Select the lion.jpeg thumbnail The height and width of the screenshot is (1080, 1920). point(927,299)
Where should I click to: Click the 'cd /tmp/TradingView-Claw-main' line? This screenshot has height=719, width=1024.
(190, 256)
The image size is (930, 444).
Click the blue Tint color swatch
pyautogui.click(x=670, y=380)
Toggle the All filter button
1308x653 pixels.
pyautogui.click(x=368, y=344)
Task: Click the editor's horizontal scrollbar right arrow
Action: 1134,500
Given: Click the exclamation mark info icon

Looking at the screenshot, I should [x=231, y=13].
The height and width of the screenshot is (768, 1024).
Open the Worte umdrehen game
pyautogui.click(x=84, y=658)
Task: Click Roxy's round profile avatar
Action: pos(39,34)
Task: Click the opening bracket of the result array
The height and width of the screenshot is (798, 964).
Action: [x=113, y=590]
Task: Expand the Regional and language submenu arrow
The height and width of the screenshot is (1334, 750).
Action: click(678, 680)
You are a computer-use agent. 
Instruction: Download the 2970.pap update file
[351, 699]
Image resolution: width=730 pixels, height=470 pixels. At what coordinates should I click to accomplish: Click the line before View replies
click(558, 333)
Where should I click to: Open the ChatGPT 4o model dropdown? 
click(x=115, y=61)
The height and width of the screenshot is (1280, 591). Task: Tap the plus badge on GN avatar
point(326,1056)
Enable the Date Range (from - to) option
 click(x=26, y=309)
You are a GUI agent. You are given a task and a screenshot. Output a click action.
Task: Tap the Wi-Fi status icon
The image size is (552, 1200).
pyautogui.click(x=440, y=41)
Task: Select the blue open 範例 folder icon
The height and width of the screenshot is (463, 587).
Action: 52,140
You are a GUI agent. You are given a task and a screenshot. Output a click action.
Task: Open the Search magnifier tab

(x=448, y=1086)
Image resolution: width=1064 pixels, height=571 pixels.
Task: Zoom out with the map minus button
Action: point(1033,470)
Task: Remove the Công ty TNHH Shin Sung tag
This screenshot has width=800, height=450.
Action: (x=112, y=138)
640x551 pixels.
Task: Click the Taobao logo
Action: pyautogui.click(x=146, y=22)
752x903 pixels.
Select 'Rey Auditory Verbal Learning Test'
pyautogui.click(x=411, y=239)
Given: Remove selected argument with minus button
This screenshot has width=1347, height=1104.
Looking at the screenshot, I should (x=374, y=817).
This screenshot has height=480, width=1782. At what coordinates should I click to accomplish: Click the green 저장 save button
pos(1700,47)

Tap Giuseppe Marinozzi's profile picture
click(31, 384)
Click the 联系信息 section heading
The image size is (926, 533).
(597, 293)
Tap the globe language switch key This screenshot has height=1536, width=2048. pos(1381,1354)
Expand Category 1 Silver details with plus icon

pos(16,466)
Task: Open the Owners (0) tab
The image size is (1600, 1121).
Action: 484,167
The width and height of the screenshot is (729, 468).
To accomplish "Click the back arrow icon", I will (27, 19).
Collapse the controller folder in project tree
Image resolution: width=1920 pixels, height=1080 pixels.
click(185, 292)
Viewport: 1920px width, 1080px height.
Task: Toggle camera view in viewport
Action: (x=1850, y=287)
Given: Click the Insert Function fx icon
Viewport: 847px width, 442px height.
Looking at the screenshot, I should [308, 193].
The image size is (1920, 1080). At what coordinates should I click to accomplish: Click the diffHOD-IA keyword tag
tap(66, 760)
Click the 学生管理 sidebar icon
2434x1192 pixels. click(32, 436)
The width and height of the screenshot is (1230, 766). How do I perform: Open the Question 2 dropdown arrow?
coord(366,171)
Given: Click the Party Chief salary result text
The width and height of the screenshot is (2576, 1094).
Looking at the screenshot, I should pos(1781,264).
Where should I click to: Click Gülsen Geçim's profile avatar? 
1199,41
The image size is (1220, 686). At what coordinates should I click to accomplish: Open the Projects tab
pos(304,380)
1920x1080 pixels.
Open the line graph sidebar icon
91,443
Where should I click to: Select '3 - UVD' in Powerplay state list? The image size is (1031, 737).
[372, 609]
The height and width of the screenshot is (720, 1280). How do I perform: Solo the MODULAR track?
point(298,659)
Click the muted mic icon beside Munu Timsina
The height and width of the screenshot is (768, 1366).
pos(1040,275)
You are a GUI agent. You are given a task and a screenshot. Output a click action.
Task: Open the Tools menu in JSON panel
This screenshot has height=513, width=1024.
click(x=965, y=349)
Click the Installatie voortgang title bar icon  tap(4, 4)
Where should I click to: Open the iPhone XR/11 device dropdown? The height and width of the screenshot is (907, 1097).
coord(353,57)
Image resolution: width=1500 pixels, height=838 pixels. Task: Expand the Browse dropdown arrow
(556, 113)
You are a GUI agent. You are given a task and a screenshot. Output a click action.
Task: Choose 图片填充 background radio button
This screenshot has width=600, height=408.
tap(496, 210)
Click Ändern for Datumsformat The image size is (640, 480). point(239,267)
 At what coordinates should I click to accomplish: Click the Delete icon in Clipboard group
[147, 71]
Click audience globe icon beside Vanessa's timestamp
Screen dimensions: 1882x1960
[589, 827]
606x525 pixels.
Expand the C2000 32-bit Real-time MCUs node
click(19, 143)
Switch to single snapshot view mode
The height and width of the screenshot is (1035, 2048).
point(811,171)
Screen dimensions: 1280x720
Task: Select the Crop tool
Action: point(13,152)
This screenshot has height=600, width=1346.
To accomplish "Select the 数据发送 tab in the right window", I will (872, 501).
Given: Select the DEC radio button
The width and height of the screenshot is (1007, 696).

### [STATED TASK]
Rewrite all of the rows above as a JSON array of strings, with one string per line and blank lines omitted.

### [REPLY TO THE EXERCISE]
[
  "Select the lion.jpeg thumbnail The height and width of the screenshot is (1080, 1920). point(927,299)",
  "Where should I click to: Click the 'cd /tmp/TradingView-Claw-main' line? This screenshot has height=719, width=1024.",
  "(190, 256)",
  "The image size is (930, 444).",
  "Click the blue Tint color swatch",
  "pyautogui.click(x=670, y=380)",
  "Toggle the All filter button",
  "1308x653 pixels.",
  "pyautogui.click(x=368, y=344)",
  "Task: Click the editor's horizontal scrollbar right arrow",
  "Action: 1134,500",
  "Given: Click the exclamation mark info icon",
  "Looking at the screenshot, I should [x=231, y=13].",
  "The height and width of the screenshot is (768, 1024).",
  "Open the Worte umdrehen game",
  "pyautogui.click(x=84, y=658)",
  "Task: Click Roxy's round profile avatar",
  "Action: pos(39,34)",
  "Task: Click the opening bracket of the result array",
  "The height and width of the screenshot is (798, 964).",
  "Action: [x=113, y=590]",
  "Task: Expand the Regional and language submenu arrow",
  "The height and width of the screenshot is (1334, 750).",
  "Action: click(678, 680)",
  "You are a computer-use agent. ",
  "Instruction: Download the 2970.pap update file",
  "[351, 699]",
  "Image resolution: width=730 pixels, height=470 pixels. At what coordinates should I click to accomplish: Click the line before View replies",
  "click(558, 333)",
  "Where should I click to: Open the ChatGPT 4o model dropdown? ",
  "click(x=115, y=61)",
  "The height and width of the screenshot is (1280, 591). Task: Tap the plus badge on GN avatar",
  "point(326,1056)",
  "Enable the Date Range (from - to) option",
  " click(x=26, y=309)",
  "You are a GUI agent. You are given a task and a screenshot. Output a click action.",
  "Task: Tap the Wi-Fi status icon",
  "The image size is (552, 1200).",
  "pyautogui.click(x=440, y=41)",
  "Task: Select the blue open 範例 folder icon",
  "The height and width of the screenshot is (463, 587).",
  "Action: 52,140",
  "You are a GUI agent. You are given a task and a screenshot. Output a click action.",
  "Task: Open the Search magnifier tab",
  "(x=448, y=1086)",
  "Image resolution: width=1064 pixels, height=571 pixels.",
  "Task: Zoom out with the map minus button",
  "Action: point(1033,470)",
  "Task: Remove the Công ty TNHH Shin Sung tag",
  "This screenshot has width=800, height=450.",
  "Action: (x=112, y=138)",
  "640x551 pixels.",
  "Task: Click the Taobao logo",
  "Action: pyautogui.click(x=146, y=22)",
  "752x903 pixels.",
  "Select 'Rey Auditory Verbal Learning Test'",
  "pyautogui.click(x=411, y=239)",
  "Given: Remove selected argument with minus button",
  "This screenshot has width=1347, height=1104.",
  "Looking at the screenshot, I should (x=374, y=817).",
  "This screenshot has height=480, width=1782. At what coordinates should I click to accomplish: Click the green 저장 save button",
  "pos(1700,47)",
  "Tap Giuseppe Marinozzi's profile picture",
  "click(31, 384)",
  "Click the 联系信息 section heading",
  "The image size is (926, 533).",
  "(597, 293)",
  "Tap the globe language switch key This screenshot has height=1536, width=2048. pos(1381,1354)",
  "Expand Category 1 Silver details with plus icon",
  "pos(16,466)",
  "Task: Open the Owners (0) tab",
  "The image size is (1600, 1121).",
  "Action: 484,167",
  "The width and height of the screenshot is (729, 468).",
  "To accomplish \"Click the back arrow icon\", I will (27, 19).",
  "Collapse the controller folder in project tree",
  "Image resolution: width=1920 pixels, height=1080 pixels.",
  "click(185, 292)",
  "Viewport: 1920px width, 1080px height.",
  "Task: Toggle camera view in viewport",
  "Action: (x=1850, y=287)",
  "Given: Click the Insert Function fx icon",
  "Viewport: 847px width, 442px height.",
  "Looking at the screenshot, I should [308, 193].",
  "The image size is (1920, 1080). At what coordinates should I click to accomplish: Click the diffHOD-IA keyword tag",
  "tap(66, 760)",
  "Click the 学生管理 sidebar icon",
  "2434x1192 pixels. click(32, 436)",
  "The width and height of the screenshot is (1230, 766). How do I perform: Open the Question 2 dropdown arrow?",
  "coord(366,171)",
  "Given: Click the Party Chief salary result text",
  "The width and height of the screenshot is (2576, 1094).",
  "Looking at the screenshot, I should pos(1781,264).",
  "Where should I click to: Click Gülsen Geçim's profile avatar? ",
  "1199,41",
  "The image size is (1220, 686). At what coordinates should I click to accomplish: Open the Projects tab",
  "pos(304,380)",
  "1920x1080 pixels.",
  "Open the line graph sidebar icon",
  "91,443",
  "Where should I click to: Select '3 - UVD' in Powerplay state list? The image size is (1031, 737).",
  "[372, 609]",
  "The height and width of the screenshot is (720, 1280). How do I perform: Solo the MODULAR track?",
  "point(298,659)",
  "Click the muted mic icon beside Munu Timsina",
  "The height and width of the screenshot is (768, 1366).",
  "pos(1040,275)",
  "You are a GUI agent. You are given a task and a screenshot. Output a click action.",
  "Task: Open the Tools menu in JSON panel",
  "This screenshot has height=513, width=1024.",
  "click(x=965, y=349)",
  "Click the Installatie voortgang title bar icon  tap(4, 4)",
  "Where should I click to: Open the iPhone XR/11 device dropdown? The height and width of the screenshot is (907, 1097).",
  "coord(353,57)",
  "Image resolution: width=1500 pixels, height=838 pixels. Task: Expand the Browse dropdown arrow",
  "(556, 113)",
  "You are a GUI agent. You are given a task and a screenshot. Output a click action.",
  "Task: Choose 图片填充 background radio button",
  "This screenshot has width=600, height=408.",
  "tap(496, 210)",
  "Click Ändern for Datumsformat The image size is (640, 480). point(239,267)",
  " At what coordinates should I click to accomplish: Click the Delete icon in Clipboard group",
  "[147, 71]",
  "Click audience globe icon beside Vanessa's timestamp",
  "Screen dimensions: 1882x1960",
  "[589, 827]",
  "606x525 pixels.",
  "Expand the C2000 32-bit Real-time MCUs node",
  "click(19, 143)",
  "Switch to single snapshot view mode",
  "The height and width of the screenshot is (1035, 2048).",
  "point(811,171)",
  "Screen dimensions: 1280x720",
  "Task: Select the Crop tool",
  "Action: point(13,152)",
  "This screenshot has height=600, width=1346.",
  "To accomplish \"Select the 数据发送 tab in the right window\", I will (872, 501).",
  "Given: Select the DEC radio button",
  "The width and height of the screenshot is (1007, 696)."
]